Perhaps less appropriately, the dryness theme continues with Daas Blond. It has a slight haze to it and a rather unpleasant carbonic nose which I wasn't expecting. There's a light sparkle which makes it almost as easy drinking as the wit, despite the hefty 6.5% ABV. If anything, it's rather watery. Flavourwise you don't get much beyond the dryness, just a hint of peaches as a saving grace on the end. Again it's refreshing in its own way, but that's not something I'd be looking for in a strong Belgian blonde. I think I'd take the added sugar of chemical-laden unethical Leffe Blonde over this.

In fact, anyone who wanted more environmentally-friendly beer would. Beer is not a green product, and never will be. The amount of water that gets wasted in the beer-making process alone should outweigh any efforts at greenwashing it. And while there may not be any scary chemicals used in the farming end of the operation, there certainly will be in the brewery's sanitising regime. That's just how beer is made. If the ecological impact of your beer makes a big difference to you, you're much better getting it from an industrial brewery whose economies of scale and relentlessly squeezed margins will mean far fewer resources will be wasted in the making of the product.

But for this drinker at least, it's the taste of beer that counts -- not the market segment it's trying to occupy.

15 October 2009

They can never take our Freedom

They, of course, being the security staff at Birmingham International. The liquids ban on flights is a real pain for the beer traveller, and not only directly. When my sister came over to Dublin from Brum she picked me up a bottle of Freedom Organic Lager at an airside kiosk, asking them to leave the cap on. Oddly enough, they did, so the bottle reached Dublin intact and has been languishing in my fridge for a while now. I finally got round to opening it last weekend.

Turns out it was just three days before the best-before date, and I'm fairly sure it suffered from my tardiness. It fizzed enthusiastically out of the bottle but settled quickly, leaving a bright gold, slightly hazy, body where the carbonation is definitely on the light side letting the malt shine through. And shine it does: this is a sweet caramelly lager with quite a full and smooth texture. Very little hops are in evidence, and the only flaw I can detect is a certain staleness which in all probability is caused by the bottle's antiquity. Fresh, I bet it's a cracker, of the decent everyday sort.

There's some great beer to be had in the English midlands, and not all of it's ale.

12 October 2009

Goldenest Oktober

It's that time of year again, when the mighty merchandising machines of Noreast and Heineken -- distributors of Erdinger and Paulaner respectively -- flood the quality beer outlets with acres of blue and white chequered material, adorned with their competing brands. Yes: Oktoberfest in Dublin.

The Porterhouse were first out of the traps, launching their festival on Tuesday last. Alt is back for a second year and seems bigger and maltier than before. Perhaps not 100% true to style but you'll have to wait a while for my gives-a-crap face. The imports are always great fun year-to-year, and this time round we've got Einbecker's sweet and warming Ur-Bock Dunkel, crisp dry Früh and a wheat beer I didn't know: Unertl. It's one of the darker weissbiers, though not a dunkel. More than anything else I was reminded of Schneider, though it's not quite as spicy and rounded, going instead for a lighter and crisper sort of wheat character. A nice refresher and leagues ahead of your typical yellow weiss we get in these parts.

* * * * * * * * *

Problem details:
Edit the part of the beer review text that opens with the words "Turns out it" and closes with "decent everyday sort.", replacing "staleness" with "mustiness".

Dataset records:
* * * * * * * * *

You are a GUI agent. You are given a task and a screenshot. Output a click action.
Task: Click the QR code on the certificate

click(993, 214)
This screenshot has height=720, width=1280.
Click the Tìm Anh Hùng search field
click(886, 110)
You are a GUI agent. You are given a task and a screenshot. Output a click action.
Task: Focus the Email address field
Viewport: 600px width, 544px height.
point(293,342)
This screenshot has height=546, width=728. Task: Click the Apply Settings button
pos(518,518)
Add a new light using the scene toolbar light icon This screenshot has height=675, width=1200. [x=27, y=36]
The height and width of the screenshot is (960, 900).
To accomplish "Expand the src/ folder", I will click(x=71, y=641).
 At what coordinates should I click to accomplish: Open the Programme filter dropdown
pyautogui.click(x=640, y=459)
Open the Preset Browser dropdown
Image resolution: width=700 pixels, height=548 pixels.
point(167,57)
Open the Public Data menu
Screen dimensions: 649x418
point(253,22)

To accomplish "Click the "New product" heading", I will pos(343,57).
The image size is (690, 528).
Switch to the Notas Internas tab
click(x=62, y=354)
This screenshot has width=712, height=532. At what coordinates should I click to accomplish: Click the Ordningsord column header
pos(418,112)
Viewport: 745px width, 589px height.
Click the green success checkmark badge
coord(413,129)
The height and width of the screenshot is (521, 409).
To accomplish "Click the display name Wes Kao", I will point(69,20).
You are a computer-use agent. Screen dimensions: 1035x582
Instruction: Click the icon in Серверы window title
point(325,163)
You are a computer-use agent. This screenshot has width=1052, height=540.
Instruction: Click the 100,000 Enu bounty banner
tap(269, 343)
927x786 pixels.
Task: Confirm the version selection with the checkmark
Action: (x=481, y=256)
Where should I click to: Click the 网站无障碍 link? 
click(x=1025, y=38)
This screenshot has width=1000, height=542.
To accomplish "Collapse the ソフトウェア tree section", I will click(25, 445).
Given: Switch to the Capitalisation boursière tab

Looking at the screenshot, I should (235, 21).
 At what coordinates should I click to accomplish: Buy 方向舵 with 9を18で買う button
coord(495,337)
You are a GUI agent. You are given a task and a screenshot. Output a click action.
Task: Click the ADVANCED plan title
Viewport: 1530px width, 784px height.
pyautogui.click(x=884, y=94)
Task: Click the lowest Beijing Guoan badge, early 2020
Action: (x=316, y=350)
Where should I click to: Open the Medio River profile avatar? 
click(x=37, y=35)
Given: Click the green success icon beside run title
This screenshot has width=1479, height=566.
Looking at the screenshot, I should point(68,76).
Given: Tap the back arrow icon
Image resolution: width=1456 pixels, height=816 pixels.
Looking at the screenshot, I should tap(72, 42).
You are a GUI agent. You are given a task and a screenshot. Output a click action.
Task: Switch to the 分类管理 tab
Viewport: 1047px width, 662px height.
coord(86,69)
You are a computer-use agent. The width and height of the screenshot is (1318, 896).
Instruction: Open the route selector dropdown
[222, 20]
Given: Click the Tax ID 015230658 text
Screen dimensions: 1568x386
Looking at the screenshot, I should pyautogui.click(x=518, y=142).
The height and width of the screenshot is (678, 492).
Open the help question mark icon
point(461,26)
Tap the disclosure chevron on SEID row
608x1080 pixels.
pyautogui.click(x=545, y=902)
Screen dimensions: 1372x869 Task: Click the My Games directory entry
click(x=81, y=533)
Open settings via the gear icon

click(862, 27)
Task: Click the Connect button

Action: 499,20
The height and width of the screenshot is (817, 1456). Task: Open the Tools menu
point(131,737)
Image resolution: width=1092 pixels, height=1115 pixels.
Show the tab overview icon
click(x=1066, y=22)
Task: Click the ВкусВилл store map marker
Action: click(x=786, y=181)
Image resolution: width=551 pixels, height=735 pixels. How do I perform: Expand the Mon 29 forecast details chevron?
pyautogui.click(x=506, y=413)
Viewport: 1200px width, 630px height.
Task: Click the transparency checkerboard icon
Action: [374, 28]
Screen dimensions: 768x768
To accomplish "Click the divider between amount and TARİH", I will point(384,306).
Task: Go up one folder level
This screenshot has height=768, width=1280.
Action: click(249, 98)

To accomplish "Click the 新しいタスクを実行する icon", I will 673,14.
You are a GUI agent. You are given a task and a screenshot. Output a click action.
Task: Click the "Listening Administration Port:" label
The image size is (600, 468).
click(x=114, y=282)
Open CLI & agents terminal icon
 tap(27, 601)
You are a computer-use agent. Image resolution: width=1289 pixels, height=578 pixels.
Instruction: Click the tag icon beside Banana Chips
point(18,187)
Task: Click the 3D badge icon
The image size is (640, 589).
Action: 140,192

* * * * * * * * *

Response area:
Turns out it was just three days before the best-before date, and I'm fairly sure it suffered from my tardiness. It fizzed enthusiastically out of the bottle but settled quickly, leaving a bright gold, slightly hazy, body where the carbonation is definitely on the light side letting the malt shine through. And shine it does: this is a sweet caramelly lager with quite a full and smooth texture. Very little hops are in evidence, and the only flaw I can detect is a certain mustiness which in all probability is caused by the bottle's antiquity. Fresh, I bet it's a cracker, of the decent everyday sort.